Ce chœur, suivi de la contredanse, termine cette entrée qui a réussi avec justice, & qui auroit pris encore davantage dans un temps où Bacchus avoit plus de partisans, & où l’on ne mettoit point d’eau dans son vin. »
Mercure de France, août 1757, p. 201
« Le mardi 12 Juillet, l’Académie royale de Musique donna pour la premiere foisl es Sibarites, acte nouveau qu’elle a substitué à celui de la Lyre enchantée. Cet acte est très bien mis au théâtre ; la décoration est convenable au sujet. Les habits sont des plus galans : tout y est assorti, tout y est dans le caractere. Le goût y a réglé la dépense. Il a été représenté devant le Roi à Fontainebleau, le 13 Novembre 1753.
Il n’y a que deux principaux rôles ; Hersilide, Reine de Sibaris, & Artole, Général des Crotoniates. L’un & l’autre sont parfaitement remplis. Le premier par Mlle Chevalier, & le second par M. Larrivée, qui fait tous les jours de nouveaux progrès. Cette entrée a beaucoup réussi. Le poëme est de M. Marmontel ; il nous a paru bien fait, heureusement coupé, & vraiment théâtral par le contraste qu’il présente. Les Crotoniates veulent subjuguer les Sibarites par la force des armes, & sont soumis eux-mêmes par l’attrait de la volupté. La musique est de M. Rameau : elle est d’une grande beauté. On y reconnoît l’Amphion de nos jours : une nouvelle haute-contre (le sieur Pepin) y a debuté par un air détaché, où il a déployé un grand volume de voix. Il joint la figure à l’organe, & a reçu de la nature des dons que l’art perfectionnera ; on le souhaite trop pour ne pas l’espérer. Nous ne sçaurions donner trop d’éloges à la fête qui termine cet acte. Elle est composée de trois pas aussi brillans que variés. Le premier est un pas fort de Crotoniates, qui est très bien rendu par MM. Lyonnois & Laval. Le second est un pas voluptueux de Sibarite, M. Vestris le danse seul, & le danse avec autant de goût qu’il est habillé.
Le dernier est rempli supérieurement par Mlle Lani, qui représente une Sibarite, & par M. Lani, son frere, qui représente un Crotoniate. Ce ballet ne laisse rien à desirer. »

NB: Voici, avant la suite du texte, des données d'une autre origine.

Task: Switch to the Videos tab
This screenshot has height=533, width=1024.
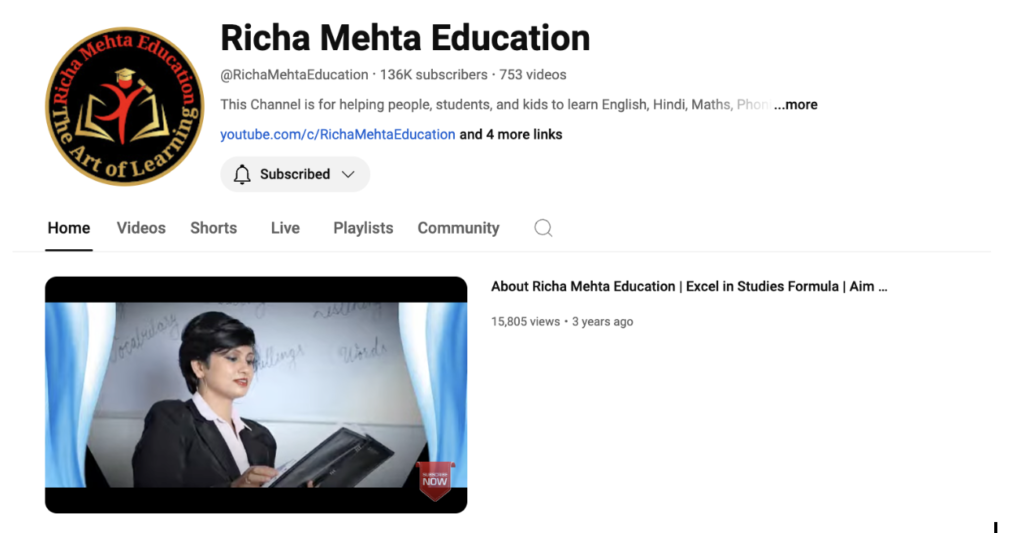Action: click(141, 228)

Mercure de France, juin 1757, p. 163
« LE mardi 31 Mai, l’Académie Royale de musique a donné, pour la premiere fois, les Surprises de l’Amour ,Ballet composé de trois actes séparés, l’Enlévement d’Adonis, la Lyre enchantée, & Anacréon. Messieurs Rebel & Francœur n’ont rien oublié pour le bien mettre au Théâtre, & pour assurer la réussite qu’il a , & qu’il mérite. Les deux premiers actes ont été représentés à Versailles, devant le Roi, sur le Théâtre des petits appartemens, en 1748. Celui d’Anacréon a tout le mérite de la nouveauté. On peut dire que le plaisir l’a dicté, & que les graces l’exécutent. Mademoiselle Puvigné y préside, & sous le nom de Lycoris, fait l’office d’Hébé auprès d’Anacréon, à qui elle verse à boire. Ses pas séducteurs ont toute l’expression du chant le plus tendre, & se marient parfaitement à la voix harmonieuse de son maître (1), qui devient son esclave. Cet acte plaît généralement. Le second, qui est l’Enlévement d’Adonis, n’est pas moins goûté. Nombre de connoisseurs lui donnent même la préférence. Il a l’avantage d’être terminé par un Ballet figuré, qui est aussi rendu, qu’il est imaginé. Il naît du sujet. Endimion & Diane, qui, conduite par l’Amour, descend exprès du ciel pour venir le trouver, en sont les Acteurs. Ces deux personnages sont représentés par Monsieur & Mademoiselle Vestris, qui exécutent ce pas avec toutes les graces & toute la volupté qu’il demande, & que la musique inspire. On ne peut pas mieux jouer la danse. Leur départ avec l’Amour, dans un char qui les enleve au ciel, forme le tableau le plus séduisant, & laisse dans l’ame des spectateurs une impression de plaisir, qui leur arrache un applaudissement unanime.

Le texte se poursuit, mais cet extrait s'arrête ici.